EXERCISE BRIEF
Below are some records. Repeat exactly the lines from the one containing "How do I perform: Click" through the final line.

_ _ _ _ _

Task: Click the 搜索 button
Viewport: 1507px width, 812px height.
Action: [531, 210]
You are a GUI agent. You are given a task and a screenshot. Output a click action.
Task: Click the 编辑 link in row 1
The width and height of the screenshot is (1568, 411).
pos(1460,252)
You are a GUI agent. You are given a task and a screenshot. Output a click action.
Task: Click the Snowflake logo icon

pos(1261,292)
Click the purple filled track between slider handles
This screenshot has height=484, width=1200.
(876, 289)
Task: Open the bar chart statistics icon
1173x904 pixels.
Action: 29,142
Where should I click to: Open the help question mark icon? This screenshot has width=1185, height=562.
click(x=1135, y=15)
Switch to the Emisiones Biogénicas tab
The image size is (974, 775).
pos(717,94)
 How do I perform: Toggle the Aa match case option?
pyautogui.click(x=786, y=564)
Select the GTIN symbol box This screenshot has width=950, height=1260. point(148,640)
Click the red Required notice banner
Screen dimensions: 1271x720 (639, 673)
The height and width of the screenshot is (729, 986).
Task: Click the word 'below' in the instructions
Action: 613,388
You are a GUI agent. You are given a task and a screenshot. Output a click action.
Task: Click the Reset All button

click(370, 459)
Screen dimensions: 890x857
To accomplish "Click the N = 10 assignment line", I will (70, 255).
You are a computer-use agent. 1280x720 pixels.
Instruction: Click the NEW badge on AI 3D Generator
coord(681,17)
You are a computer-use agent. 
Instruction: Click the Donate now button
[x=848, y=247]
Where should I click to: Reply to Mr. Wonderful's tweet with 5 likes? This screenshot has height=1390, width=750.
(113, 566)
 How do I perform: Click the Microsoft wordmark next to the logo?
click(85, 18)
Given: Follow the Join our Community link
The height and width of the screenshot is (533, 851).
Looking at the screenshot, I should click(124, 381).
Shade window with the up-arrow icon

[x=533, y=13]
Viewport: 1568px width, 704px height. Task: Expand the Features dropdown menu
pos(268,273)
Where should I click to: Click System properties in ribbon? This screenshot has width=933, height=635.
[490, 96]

_ _ _ _ _

ANSWER SECTION
 How do I perform: Click the Microsoft wordmark next to the logo?
click(85, 18)
Given: Follow the Join our Community link
The height and width of the screenshot is (533, 851).
Looking at the screenshot, I should click(124, 381).
Shade window with the up-arrow icon

[x=533, y=13]
Viewport: 1568px width, 704px height. Task: Expand the Features dropdown menu
pos(268,273)
Where should I click to: Click System properties in ribbon? This screenshot has width=933, height=635.
[490, 96]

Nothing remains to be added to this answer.